***** Source material

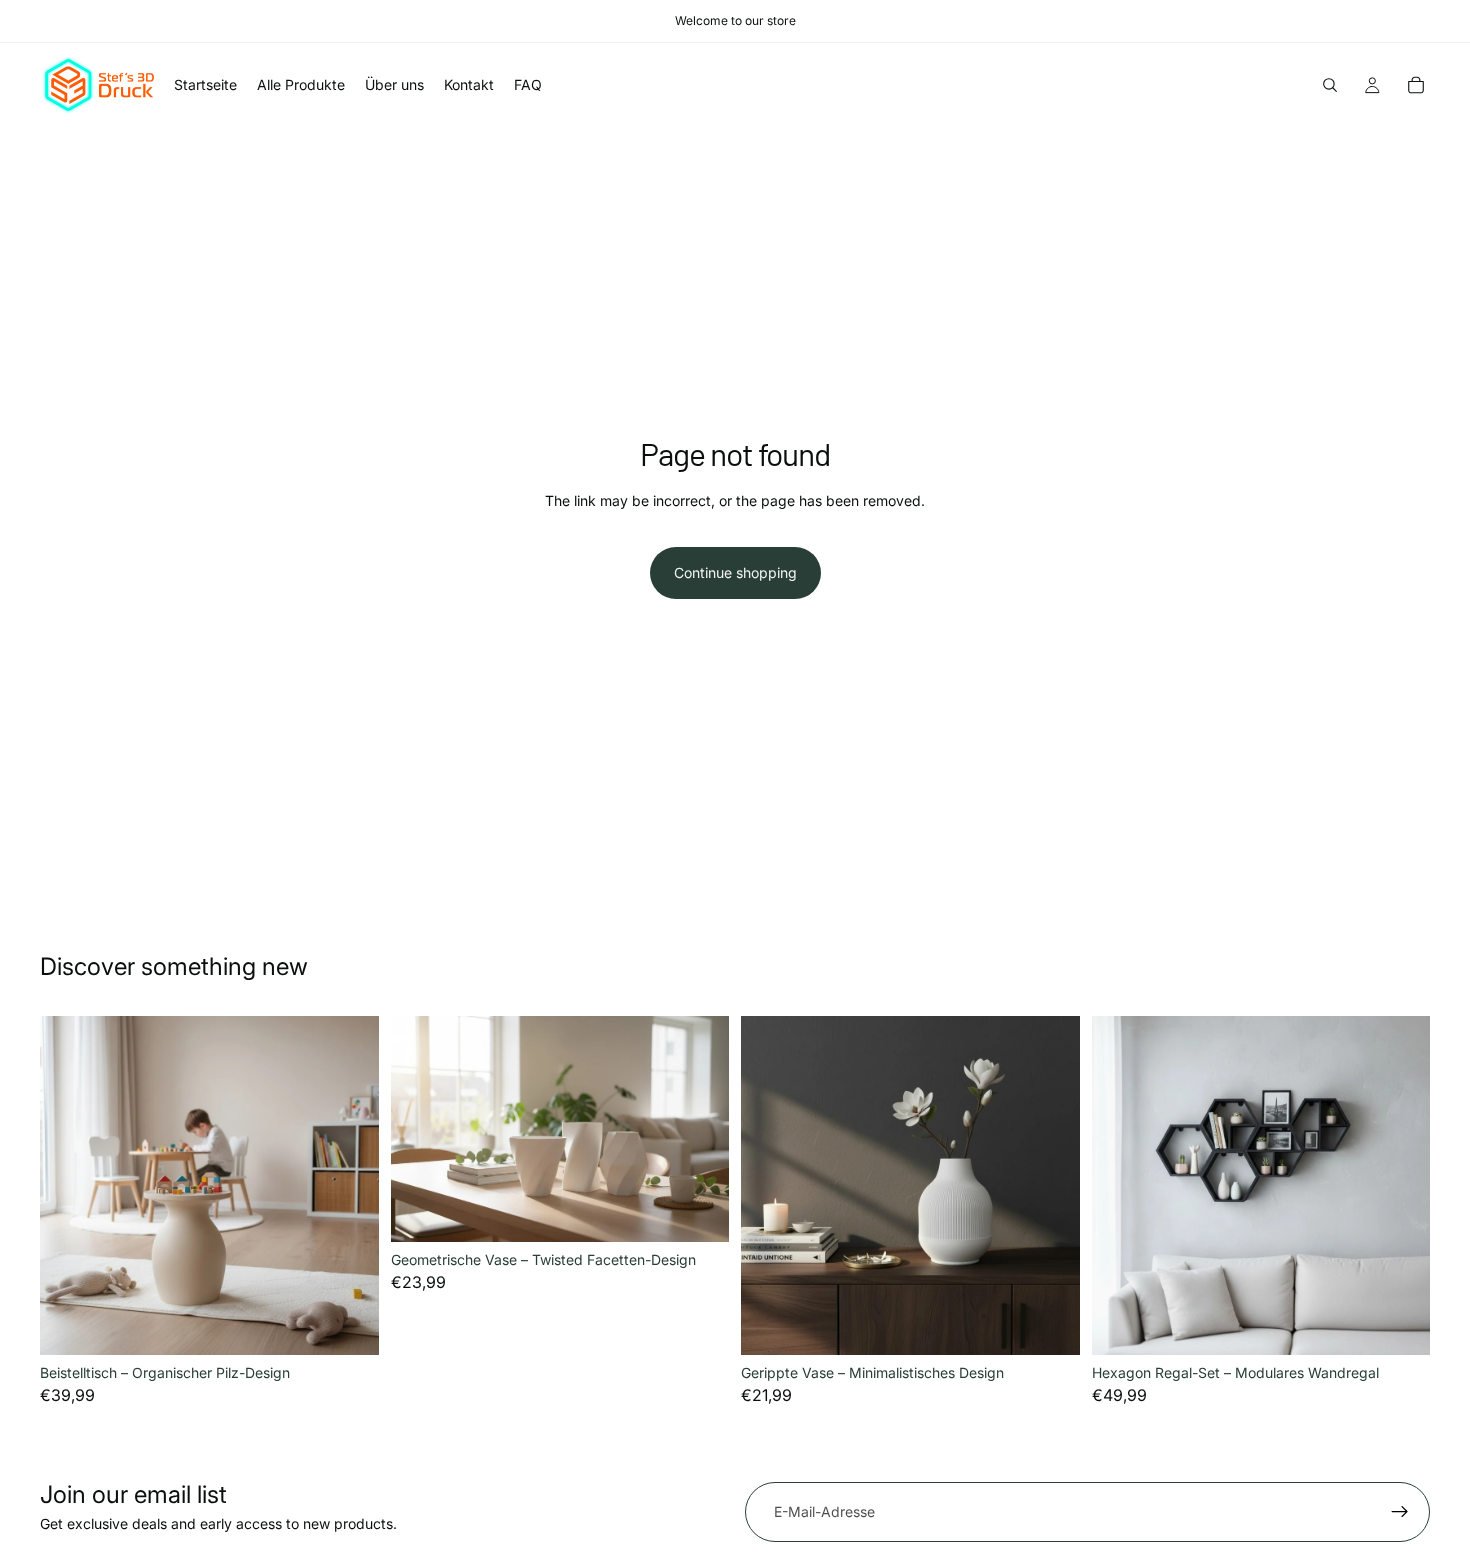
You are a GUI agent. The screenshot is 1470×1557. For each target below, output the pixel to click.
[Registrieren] (1400, 1512)
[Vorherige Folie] (70, 1186)
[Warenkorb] (1416, 85)
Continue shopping (735, 572)
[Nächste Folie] (349, 1186)
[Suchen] (1330, 85)
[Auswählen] (348, 1324)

**********

Activity: All entries above must be duplicated exactly; please omit any picture they hold.

Output of the exercise:
You are a GUI agent. The screenshot is 1470×1557. For each target below, output the pixel to click.
[Registrieren] (1400, 1512)
[Vorherige Folie] (70, 1186)
[Warenkorb] (1416, 85)
Continue shopping (735, 572)
[Nächste Folie] (349, 1186)
[Suchen] (1330, 85)
[Auswählen] (348, 1324)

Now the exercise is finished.